Additive manufacturing is when a part is built from the ground up with a material such as plastic or metal. Students peered into 3D printers, watching a laser quickly move back and forth as it created a gizmo.
“You can see the lasers cutting the metal. That was pretty cool,” junior Josh Roberts said.
Subtractive manufacturing is self explanatory: A steel block — or other material — is placed in a machine that mills it to the shape a company wants.
One machine students watched intently had a large metal block being blasted with high-pressure water to form it into a part.
Building a house
Over at TRU — catty-cornered from Belton High School on Sparta Road — students watched men and women build houses. About 500 people work at the TRU manufacturing facilities in Belton.
Plant manager Jerry McCartney stood in front of a television in a conference area on the second floor of TRU.
He told the students Stratasys is more of an automated, high-tech facility. TRU, though, is rooted deeply in techniques pioneered by Henry Ford, he said.
Homes are built on an assembly line. Everyone at the plant specializes in a specific task and repeats it eight hours a day, Monday through Friday.
“It’s like a Home Depot,” Mitchell Hill, an agriculture and welding teacher, said, walking down metal stairs to the floor of the facility.
The houses start with a base being placed on a metal frame. Workers stuff insulation, install pipes for water and sewer, and wire it for electricity.

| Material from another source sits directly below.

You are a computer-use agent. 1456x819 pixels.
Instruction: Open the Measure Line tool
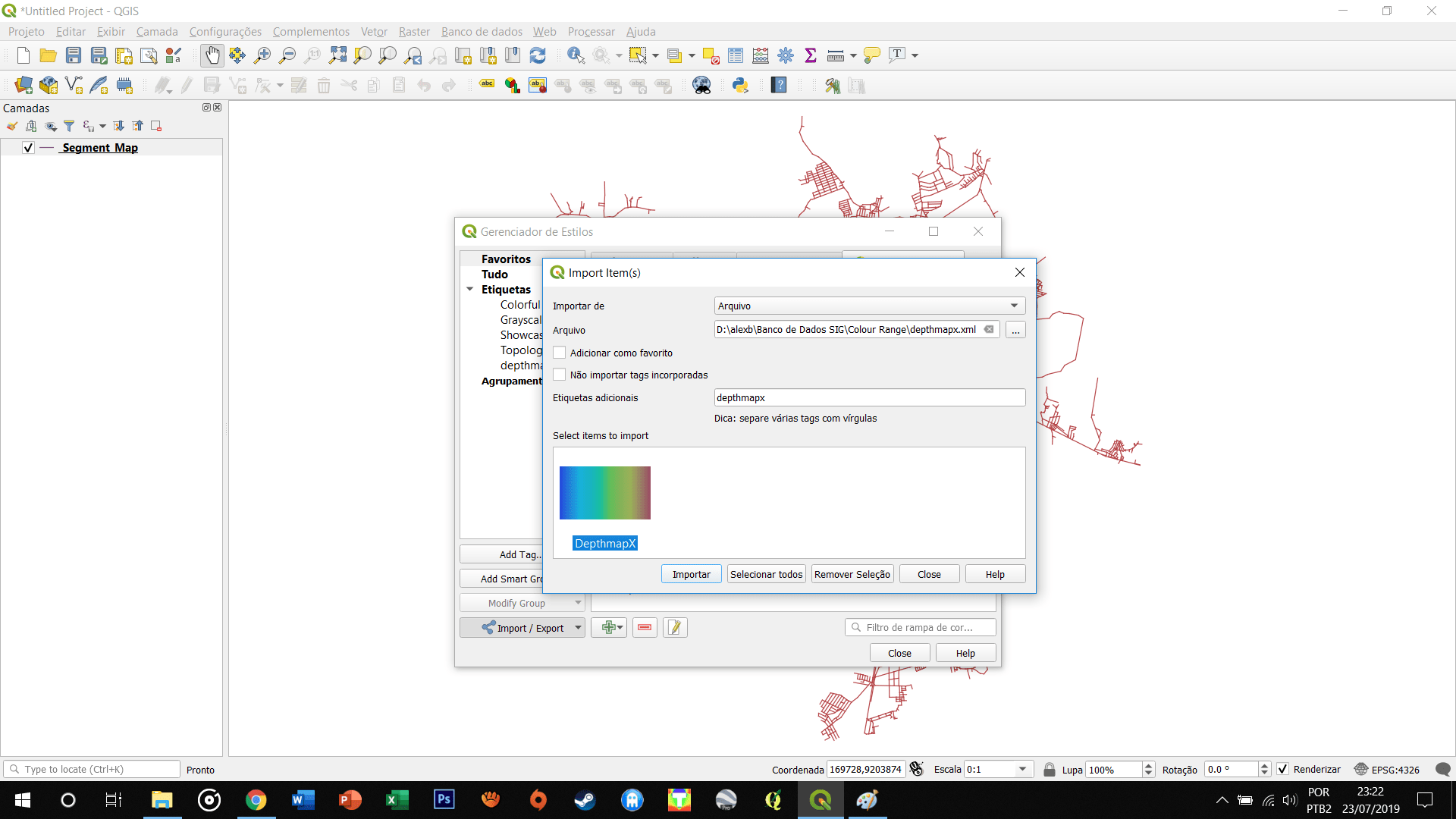[x=834, y=55]
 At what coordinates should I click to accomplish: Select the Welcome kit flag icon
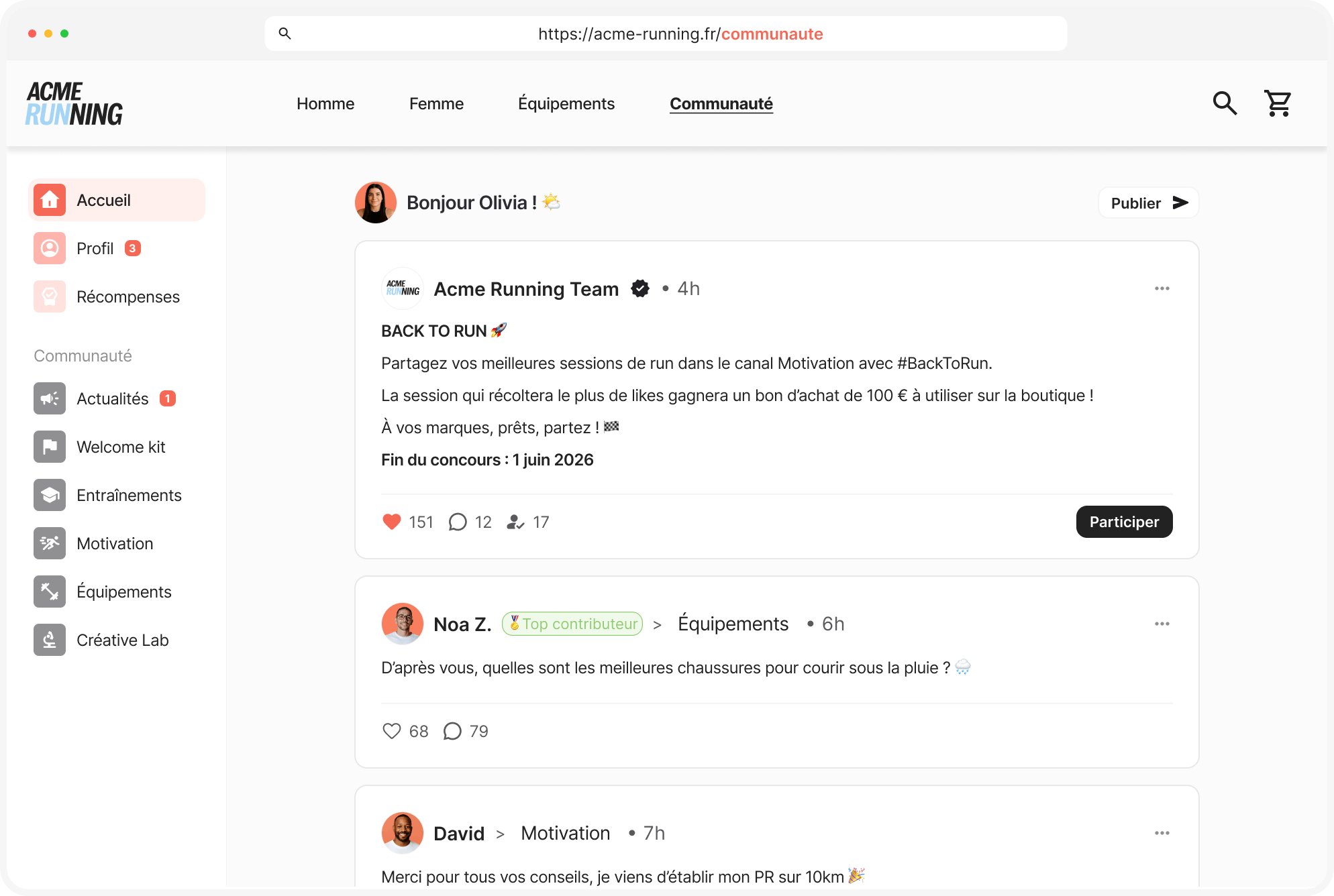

The base, which sits on wheels, is then pulled with a metal chain to the next station. There, linoleum is stretched across the entire floor and secured to the frame.
Interior walls go up followed by exterior walls.
The interior begins to take shape, with cabinets, sinks, toilets and other finishing details installed.
On the outside, a roof is placed, and workers add windows and trimming before painting the home.
This process was fascinating to senior Holley Bailey.
“I used to be in construction work and building stuff. I love building stuff,” she said. “This place is so interesting because it shows us step by step how to build a trailer house.”
Holley always has loved using her hands to build. It’s a personal activity for her.
“I started building when I was younger with my grandfather before he passed,” she said, adding they used to build sheds together.
Senior Codey Legore also liked the TRU facility.
“My favorite part was going to TRU mobile homes and looking at how their homes are actually inexpensive so consumers can buy them and not have to worry too much about it,” he said.
‘Connect the dots’
Checking out TRU and Stratasys, Hernandez said, is a way for the community to help students determine their future.
“Everyone is trying to figure out what is that thing you want to do when you grow up. We’re trying to help you connect the dots and put all of that information in front of you,” she said. “I’m sure you guys have heard this time and time again: The reality is you are our future. Our businesses are depending on you guys to fill these jobs. Beyond that, our businesses are depending on you guys and your creativity and what you’re going to bring into the work force.”